The version-by-version history lives in CHANGELOG.md. This page is only about what's ahead.

The question for what's next isn't "what features are missing." It's "where does the plumbing still show?"


Where we're headed

Two horizons. The near-term work is concrete and close; the later it gets, the more a line is a direction than a date. If one of these is something you hit, we'd like to hear about it.

Now — write it in C, get Python (jm bind)

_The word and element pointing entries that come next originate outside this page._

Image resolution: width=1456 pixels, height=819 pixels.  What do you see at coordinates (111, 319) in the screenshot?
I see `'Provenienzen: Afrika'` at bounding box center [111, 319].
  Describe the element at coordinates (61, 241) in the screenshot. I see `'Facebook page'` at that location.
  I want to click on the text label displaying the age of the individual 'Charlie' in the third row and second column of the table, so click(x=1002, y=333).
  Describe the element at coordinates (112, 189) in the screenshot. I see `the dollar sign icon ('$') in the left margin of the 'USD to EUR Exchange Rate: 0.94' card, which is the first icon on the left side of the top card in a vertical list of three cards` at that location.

Many people already have the C. For them the fastest path isn't a manifest at all — it's "point at my header and give me the Python." jm bind reads a hand-written _core.h and synthesises the binding; today it handles the simple processor shape. The work is to make it handle everything else:

  • Parse every shape — methods, constructor params, opaque state, variable-output, result-structs — not just scalar-in/scalar-out.
  • jm bind --check as a CI gate, so a binding can never silently drift from the header it came from.
  • Bind a real third-party single-header library unchanged; fall back to libclang when the fast regex parser can't keep up.

This is the line between "a scaffolding tool" and "the bridge from your C to every language." It's the most likely headline for 1.0.

Later — breadth and edges

  • Windows parity — the MinGW path works but has rough edges (symbol visibility, DLL loading, path handling); close the gap with docs, CI coverage, and a few generated-file fixes.
  • --ufunc — expose the step function as a NumPy generalized ufunc: broadcasting and out= for filter-bank and vectorized-pipeline use.

How to read this page

A line here is an intention, not a commitment. Priorities follow the problems people actually run into — so the surest way to move something up is to open an issue describing where the plumbing got in your way. For what has already shipped, and exactly when, see CHANGELOG.md.